Coloco a mão no rosto para amenizar a luz do sol em minhas vistas. Estou em um espaço aberto, com grama rasteira. O céu está azul e límpido; nuvens brancas, tão cheias que parecem algodão, se espalham.
Em meio às colinas, uma casa inteiramente moldada em cedro polido exalava um calor acolhedor que contrastava suavemente com o frescor da floresta ao redor. As janelas amplas, de vidro translúcido, deixavam o sol entrar em faixas douradas.
Uma criança corre atrás de uma borboleta de asas amarelas, sorrindo com dois dentes da frente faltando. Usava um vestido amarelo de babado e um laço combinado em seus cabelos escuros, semipresos.
Ela tropeça em um galho no caminho, ralando seus joelhos roliços. Faz cara de choro, mas as lágrimas não derramam de seus olhos.
Me aproximo para ajudá-la.
Antes que eu consiga me aproximar, uma mulher alta e esbelta vai ao encontro da criança, que permitiu que as lágrimas caíssem quando ela a abraçou.
— Selene?
— Mamãe, está doendo. — Selene faz um beicinho, mostrando para a mãe os recentes machucados.
— Vai ficar tudo bem, meu amor. Vai ficar tudo bem. — A mulher falou com doçura, oferecendo um sorriso largo para a filha. Ela ergueu o rosto da menina, e os olhos lilases brilharam com a promessa da mãe.
Olhos lilases.
A imagem mudou.
A mesma criança brincava de aviãozinho com um homem alto na sala. Ele a segurava no alto, fazendo movimentos para cima e para baixo, arrancando gargalhadas da menina. Me peguei rindo da cena, todo o meu corpo relaxando com a imagem maravilhosa.
Se meus pais estivessem vivos, será que minha vida teria sido assim, cheia de amor?
A mãe de Selene abre a porta com o mesmo sorriso da imagem anterior, dá um selinho no homem, pega a criança, coloca-a no chão e começa uma pequena perseguição pela sala. Todos estão rindo.
Os olhos lilases de Selene encontram os meus por uma fração de segundo, antes de ela passar pelo lugar onde estou parada, atravessando como se eu fosse um fantasma.
— Ela parece familiar... — sussurro para o vazio.
A imagem muda de novo. Dessa vez é diferente.
Vejo o espectro com quem conversei anos atrás, dizendo que esperaria meu retorno. A fada que prometeu uma coroa linda. As palavras da elfa antes de morrer.
Tudo começa a se misturar. Vejo fogo, lobos, gigantes, mortes — muitas mortes. As coisas estão passando rápido demais.
“Seu povo precisa de você.”
“Seu povo.”Acordo a cabeça latejando de dor como se tivesse abrindo meu crânio ao meio.
Olhos azuis me encararam.
Kain está aqui, dou uma risada um tanto histérica, observo a boca dele mexer, mas não escuto o som da sua voz.
— Você é irritantemente lindo. — Acho que eu falei isso em voz alta, ou talvez eu pensei.
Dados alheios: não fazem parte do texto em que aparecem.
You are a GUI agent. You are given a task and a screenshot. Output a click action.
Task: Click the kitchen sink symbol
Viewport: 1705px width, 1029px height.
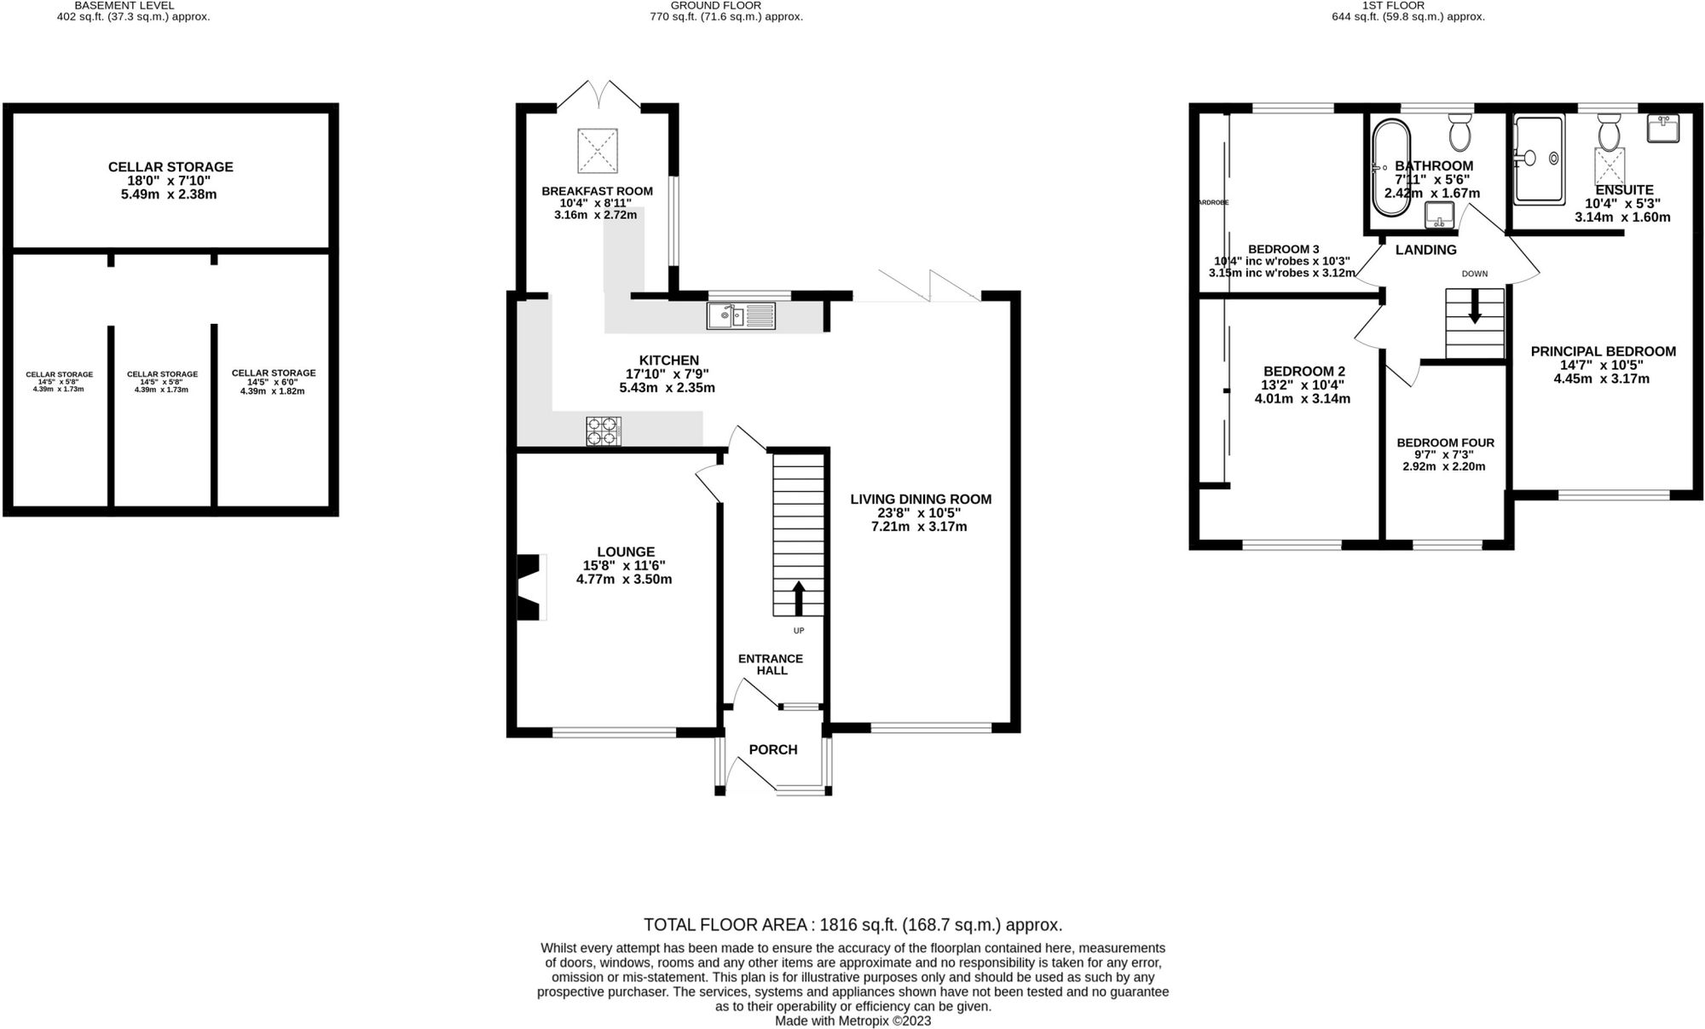(741, 315)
Não tenho certeza, apago em seguida novamente.
Sem sonhos, sem lembranças, apenas a fria escuridão.
— Mandy? — A voz masculina ressoa em meus ouvidos de forma doce e quente.
— Hum… — Abro os olhos devagar. A primeira coisa que vejo é o branco do teto; a luz do ambiente é fraca e amarelada.
Pisco algumas vezes até que minha visão comece a focar. O mundo ainda gira devagar, como se eu estivesse submersa, tentando emergir. Um zumbido baixo ecoa em meus ouvidos, abafando os sons ao redor.
Sinto algo quente segurando minha mão. Viro lentamente o rosto e vejo Kain sentado ao meu lado. Seus olhos — intensos e preocupados — me observam com uma ternura.
Minha boca está seca, minha língua parece areia.
— Água. — Peço
Kain solta minha mão e caminha até uma mesa do outro lado do cômodo. De lá, pega um frasco com um líquido viscoso de cor escura. Ele observa o conteúdo por um instante e seu rosto se transforma em uma careta.
— Sua avó pediu para te dar isso assim que você acordasse.
Ele volta para perto da cama e estende o frasco em minha direção. O vidro é morno ao toque, e o líquido parece sangue velho. O gosto é tão ruim quanto parece, viro tudo de uma vez para não ter tempo de me arrepender.